Funny thing is that we got the same waitress from when I went there for CheckPlease. She had a weird look on her face when she saw me. I think she recognized me from the episode. Needless to say, the service was impeccable! The food, well, the food was pretty much the same from my last visit.

 

Yuki and each ordered the Schwartzy sandwich, brisket piled high on a challah bun. The challah was great! They don’t make the bread though, so I can only compliment them for purchasing a good piece of leavened dough and not making it. The brisket on the other hand was absolutely butchered! They sliced it thin and served it with au jus. What Jew in their right mind would do that to a perfectly good brisket, slice it thin? Poor piece of brisket. That took away all of the characteristics of the piece of meat. Brisket should be sliced thick to showcase the wonderful texture it gets when slowly cooked allowing that nice layer of fat to melt into every little microscopic crevice of the meat. My mouth is watering just typing that sentence.

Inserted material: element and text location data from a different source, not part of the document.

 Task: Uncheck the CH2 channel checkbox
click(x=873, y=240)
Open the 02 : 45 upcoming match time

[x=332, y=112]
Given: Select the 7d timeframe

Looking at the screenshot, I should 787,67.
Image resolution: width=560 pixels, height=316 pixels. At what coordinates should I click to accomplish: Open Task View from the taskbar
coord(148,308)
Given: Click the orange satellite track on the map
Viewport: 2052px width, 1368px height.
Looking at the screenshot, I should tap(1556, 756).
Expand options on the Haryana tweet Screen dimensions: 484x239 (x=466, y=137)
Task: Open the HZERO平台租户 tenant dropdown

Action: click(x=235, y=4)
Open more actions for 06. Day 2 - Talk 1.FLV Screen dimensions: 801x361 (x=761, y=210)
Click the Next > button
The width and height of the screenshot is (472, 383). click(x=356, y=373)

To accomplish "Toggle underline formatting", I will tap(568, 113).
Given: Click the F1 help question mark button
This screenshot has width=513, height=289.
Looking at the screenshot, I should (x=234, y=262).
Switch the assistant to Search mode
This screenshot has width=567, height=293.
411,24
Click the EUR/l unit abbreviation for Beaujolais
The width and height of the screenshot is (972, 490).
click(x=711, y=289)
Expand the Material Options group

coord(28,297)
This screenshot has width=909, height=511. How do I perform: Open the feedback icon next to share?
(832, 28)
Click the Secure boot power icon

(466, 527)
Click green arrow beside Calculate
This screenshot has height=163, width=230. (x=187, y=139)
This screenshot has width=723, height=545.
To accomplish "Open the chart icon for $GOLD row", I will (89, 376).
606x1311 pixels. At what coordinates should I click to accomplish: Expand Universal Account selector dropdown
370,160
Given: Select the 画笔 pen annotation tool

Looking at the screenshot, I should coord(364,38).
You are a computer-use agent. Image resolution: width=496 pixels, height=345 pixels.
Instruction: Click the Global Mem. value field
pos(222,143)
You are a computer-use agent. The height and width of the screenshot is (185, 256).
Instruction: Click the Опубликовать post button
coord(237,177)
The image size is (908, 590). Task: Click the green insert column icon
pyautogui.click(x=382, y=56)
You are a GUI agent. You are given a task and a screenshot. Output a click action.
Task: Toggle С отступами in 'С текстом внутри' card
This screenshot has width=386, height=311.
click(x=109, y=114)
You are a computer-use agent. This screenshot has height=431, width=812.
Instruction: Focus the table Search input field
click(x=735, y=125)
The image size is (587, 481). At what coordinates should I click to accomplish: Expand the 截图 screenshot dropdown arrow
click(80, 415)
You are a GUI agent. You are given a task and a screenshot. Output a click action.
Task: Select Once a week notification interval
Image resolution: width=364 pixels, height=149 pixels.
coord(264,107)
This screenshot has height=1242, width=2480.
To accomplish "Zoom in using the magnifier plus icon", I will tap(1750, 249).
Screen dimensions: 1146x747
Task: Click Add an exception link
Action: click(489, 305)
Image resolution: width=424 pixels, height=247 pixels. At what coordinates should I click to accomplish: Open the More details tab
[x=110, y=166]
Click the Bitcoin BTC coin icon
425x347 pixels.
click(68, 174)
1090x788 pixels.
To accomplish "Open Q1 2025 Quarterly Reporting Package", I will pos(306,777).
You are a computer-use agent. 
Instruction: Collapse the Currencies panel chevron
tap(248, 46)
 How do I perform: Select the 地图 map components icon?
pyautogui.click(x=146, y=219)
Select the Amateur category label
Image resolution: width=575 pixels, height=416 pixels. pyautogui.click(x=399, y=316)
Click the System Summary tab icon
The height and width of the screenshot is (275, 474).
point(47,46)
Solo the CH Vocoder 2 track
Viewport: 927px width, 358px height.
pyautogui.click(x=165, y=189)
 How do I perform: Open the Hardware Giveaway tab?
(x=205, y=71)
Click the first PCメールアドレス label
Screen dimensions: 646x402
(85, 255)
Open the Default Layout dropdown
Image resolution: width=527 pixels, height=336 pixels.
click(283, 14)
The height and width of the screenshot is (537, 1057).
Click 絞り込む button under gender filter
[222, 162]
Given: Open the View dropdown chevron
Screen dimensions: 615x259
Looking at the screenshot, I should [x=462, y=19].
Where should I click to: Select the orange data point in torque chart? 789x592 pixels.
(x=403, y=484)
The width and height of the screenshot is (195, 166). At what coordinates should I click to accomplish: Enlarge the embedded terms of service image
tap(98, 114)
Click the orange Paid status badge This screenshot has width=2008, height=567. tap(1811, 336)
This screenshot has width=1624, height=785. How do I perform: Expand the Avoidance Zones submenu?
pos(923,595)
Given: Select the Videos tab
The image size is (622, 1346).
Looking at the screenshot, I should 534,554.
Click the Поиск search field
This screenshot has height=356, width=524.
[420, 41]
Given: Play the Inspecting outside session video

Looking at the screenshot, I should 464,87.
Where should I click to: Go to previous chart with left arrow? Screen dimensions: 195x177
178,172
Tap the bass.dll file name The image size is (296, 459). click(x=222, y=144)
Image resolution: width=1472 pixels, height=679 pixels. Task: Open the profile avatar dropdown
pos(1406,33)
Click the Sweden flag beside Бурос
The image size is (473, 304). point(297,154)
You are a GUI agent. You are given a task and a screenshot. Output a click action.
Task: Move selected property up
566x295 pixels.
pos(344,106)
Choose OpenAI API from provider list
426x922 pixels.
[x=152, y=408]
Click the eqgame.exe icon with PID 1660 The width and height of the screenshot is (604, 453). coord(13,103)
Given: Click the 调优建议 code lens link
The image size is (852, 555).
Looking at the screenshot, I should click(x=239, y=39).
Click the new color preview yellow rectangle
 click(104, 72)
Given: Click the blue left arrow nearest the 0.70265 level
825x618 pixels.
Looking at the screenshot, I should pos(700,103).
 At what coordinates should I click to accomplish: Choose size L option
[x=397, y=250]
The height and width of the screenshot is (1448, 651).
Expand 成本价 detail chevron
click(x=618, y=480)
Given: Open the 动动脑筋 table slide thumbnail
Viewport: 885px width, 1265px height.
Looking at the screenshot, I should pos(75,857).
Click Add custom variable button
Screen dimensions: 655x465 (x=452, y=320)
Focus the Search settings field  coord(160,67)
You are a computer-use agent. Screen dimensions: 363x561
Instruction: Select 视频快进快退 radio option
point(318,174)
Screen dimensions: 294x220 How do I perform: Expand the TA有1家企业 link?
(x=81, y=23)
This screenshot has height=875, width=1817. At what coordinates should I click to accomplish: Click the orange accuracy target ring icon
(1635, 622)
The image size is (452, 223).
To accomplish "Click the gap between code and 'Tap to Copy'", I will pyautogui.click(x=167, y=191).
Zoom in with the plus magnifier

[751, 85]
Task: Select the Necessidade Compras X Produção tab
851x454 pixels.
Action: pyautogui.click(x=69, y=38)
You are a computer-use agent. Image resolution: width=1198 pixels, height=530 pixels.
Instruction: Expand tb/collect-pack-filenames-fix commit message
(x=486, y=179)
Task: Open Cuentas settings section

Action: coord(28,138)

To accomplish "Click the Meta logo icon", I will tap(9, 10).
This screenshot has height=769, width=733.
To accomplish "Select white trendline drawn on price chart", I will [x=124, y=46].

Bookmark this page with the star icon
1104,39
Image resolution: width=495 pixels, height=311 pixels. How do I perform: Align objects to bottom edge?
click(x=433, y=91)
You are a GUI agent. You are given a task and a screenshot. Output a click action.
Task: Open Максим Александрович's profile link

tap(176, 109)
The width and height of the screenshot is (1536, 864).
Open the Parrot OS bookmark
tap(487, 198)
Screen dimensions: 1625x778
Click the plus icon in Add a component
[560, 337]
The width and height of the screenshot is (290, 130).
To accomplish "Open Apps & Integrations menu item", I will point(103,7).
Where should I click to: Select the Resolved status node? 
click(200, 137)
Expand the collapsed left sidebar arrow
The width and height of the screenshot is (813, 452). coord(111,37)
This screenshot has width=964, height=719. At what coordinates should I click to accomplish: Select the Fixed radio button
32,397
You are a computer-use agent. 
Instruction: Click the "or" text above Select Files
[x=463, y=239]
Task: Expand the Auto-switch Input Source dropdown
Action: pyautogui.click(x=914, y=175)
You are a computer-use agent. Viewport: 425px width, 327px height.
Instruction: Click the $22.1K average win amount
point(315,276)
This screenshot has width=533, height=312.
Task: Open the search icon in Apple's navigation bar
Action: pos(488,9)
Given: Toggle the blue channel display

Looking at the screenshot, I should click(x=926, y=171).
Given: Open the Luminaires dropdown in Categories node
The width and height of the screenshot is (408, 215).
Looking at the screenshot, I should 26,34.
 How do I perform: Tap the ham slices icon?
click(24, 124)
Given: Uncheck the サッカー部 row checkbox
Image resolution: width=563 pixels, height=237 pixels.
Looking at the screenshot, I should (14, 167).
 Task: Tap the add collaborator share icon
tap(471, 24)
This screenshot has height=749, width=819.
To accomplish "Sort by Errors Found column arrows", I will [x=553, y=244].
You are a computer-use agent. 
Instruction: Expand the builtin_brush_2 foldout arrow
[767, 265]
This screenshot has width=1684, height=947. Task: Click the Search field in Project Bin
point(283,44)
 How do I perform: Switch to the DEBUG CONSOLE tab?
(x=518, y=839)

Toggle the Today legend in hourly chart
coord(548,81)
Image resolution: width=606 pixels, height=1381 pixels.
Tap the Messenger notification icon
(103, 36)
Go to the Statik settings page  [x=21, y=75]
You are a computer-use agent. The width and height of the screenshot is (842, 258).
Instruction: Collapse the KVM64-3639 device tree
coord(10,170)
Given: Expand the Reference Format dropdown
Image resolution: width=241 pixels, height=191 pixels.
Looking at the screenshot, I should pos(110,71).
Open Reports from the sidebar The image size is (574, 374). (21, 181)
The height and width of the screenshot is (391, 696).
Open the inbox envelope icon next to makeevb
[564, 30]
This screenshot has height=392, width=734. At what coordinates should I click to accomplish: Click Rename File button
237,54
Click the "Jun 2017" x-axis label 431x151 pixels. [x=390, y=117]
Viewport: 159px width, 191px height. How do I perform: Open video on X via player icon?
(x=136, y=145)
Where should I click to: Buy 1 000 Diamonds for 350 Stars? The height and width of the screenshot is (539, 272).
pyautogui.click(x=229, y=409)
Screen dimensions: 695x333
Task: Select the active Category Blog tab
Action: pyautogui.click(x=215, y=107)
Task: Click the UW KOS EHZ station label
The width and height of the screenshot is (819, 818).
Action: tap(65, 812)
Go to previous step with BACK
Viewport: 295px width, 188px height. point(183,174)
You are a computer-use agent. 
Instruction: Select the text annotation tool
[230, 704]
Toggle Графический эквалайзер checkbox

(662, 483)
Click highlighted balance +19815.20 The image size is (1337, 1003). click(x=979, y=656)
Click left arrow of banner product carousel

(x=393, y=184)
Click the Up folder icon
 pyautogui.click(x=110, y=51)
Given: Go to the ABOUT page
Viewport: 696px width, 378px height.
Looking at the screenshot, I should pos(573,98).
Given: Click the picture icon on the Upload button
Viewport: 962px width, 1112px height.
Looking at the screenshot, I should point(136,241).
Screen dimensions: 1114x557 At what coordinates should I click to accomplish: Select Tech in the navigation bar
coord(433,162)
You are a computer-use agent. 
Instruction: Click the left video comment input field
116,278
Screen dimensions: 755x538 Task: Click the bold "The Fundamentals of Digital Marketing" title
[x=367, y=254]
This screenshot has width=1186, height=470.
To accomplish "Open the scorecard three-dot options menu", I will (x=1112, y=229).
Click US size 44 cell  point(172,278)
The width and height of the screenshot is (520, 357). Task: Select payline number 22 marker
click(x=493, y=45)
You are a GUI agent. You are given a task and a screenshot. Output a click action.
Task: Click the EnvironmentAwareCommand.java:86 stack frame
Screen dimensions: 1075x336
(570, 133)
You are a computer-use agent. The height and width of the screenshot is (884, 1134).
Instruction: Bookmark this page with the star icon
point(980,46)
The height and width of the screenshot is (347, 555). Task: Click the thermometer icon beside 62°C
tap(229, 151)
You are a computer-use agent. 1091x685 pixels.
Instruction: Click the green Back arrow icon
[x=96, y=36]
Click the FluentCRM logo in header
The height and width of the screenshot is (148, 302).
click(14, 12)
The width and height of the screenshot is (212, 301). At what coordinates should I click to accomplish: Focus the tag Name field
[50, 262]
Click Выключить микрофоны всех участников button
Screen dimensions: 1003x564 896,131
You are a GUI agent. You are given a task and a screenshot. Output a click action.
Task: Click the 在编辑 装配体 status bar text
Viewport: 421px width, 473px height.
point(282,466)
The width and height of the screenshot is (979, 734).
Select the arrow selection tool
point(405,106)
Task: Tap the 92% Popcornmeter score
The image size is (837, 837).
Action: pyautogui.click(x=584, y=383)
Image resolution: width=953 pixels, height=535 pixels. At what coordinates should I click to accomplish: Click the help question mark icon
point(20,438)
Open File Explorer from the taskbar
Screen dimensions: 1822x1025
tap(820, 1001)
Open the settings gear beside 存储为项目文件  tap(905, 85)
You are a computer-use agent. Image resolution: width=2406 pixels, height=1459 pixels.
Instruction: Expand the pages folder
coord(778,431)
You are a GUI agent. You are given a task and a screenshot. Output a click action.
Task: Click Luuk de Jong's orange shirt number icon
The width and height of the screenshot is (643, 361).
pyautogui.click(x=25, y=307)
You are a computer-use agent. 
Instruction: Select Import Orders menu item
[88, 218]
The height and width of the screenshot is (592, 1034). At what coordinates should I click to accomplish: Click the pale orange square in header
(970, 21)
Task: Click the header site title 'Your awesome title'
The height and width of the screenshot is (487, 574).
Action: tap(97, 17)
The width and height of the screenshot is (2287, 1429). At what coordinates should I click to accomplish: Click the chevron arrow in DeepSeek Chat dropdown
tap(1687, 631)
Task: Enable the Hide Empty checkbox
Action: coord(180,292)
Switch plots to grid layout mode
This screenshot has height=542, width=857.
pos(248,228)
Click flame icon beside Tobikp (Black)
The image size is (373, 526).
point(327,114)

The way it was served it could have been any old roast beef. I’m beginning to wonder if Brad really is Jewish or if it’s just a marketing scheme to push large sandwiches on people.

 

Our friends shared a large cobb salad and a pastrami sandwich. The salad was, well, it was a large cobb salad. Nice fresh ingredients, but nothing special. We found a hair in it, but that was only after we divided it onto different plates so that hair could have been one of ours (not Peter’s, mother-nature made sure of that). No real complaints there. The pastrami was about the same as it was on my CheckPlease review, really good quality meat, but lacking that brininess and thick coating of pepper that pastrami should have. Not bad, just not really good.

 

When the check came that’s when I remembered exactly why I don’t eat here. Three sandwiches, one salad, one side of fries, and two orange juices……$60! Brad, come on man, you’re not serving food in an airport terminal. The prices are way too high for what is served. I say that, but the place is always full, so I guess he doesn’t need to lower the prices. It’s just not good value in my humble opinion (yeah right, my opinion is anything but humble). I mean, he has a Chicago-style Vienna dog on his menu for $8.95! At that price all wieners should be satisfied. Potato Latkes for $7.95, I’m sorry, but no potato costs eight bucks.

 

It was funny, when we left one of the servers came up to me and asked, “Was anything good?” He had a big smile on his face when he asked. I can definitely appreciate the sense of humor.

 

This may be the last time I ever go back to Eleven City Diner. There isn’t too much wrong with the food aside from improper seasoning and weird utilization of various cuts (not to mention his rather large, flavorless balls….matza balls that is). For the money however, I just can’t fathom spending what it takes to eat there, especially when Manny’s is just down the street serving properly seasoned pastrami as well as latkes for a buck. Good thing I had the gift certificates.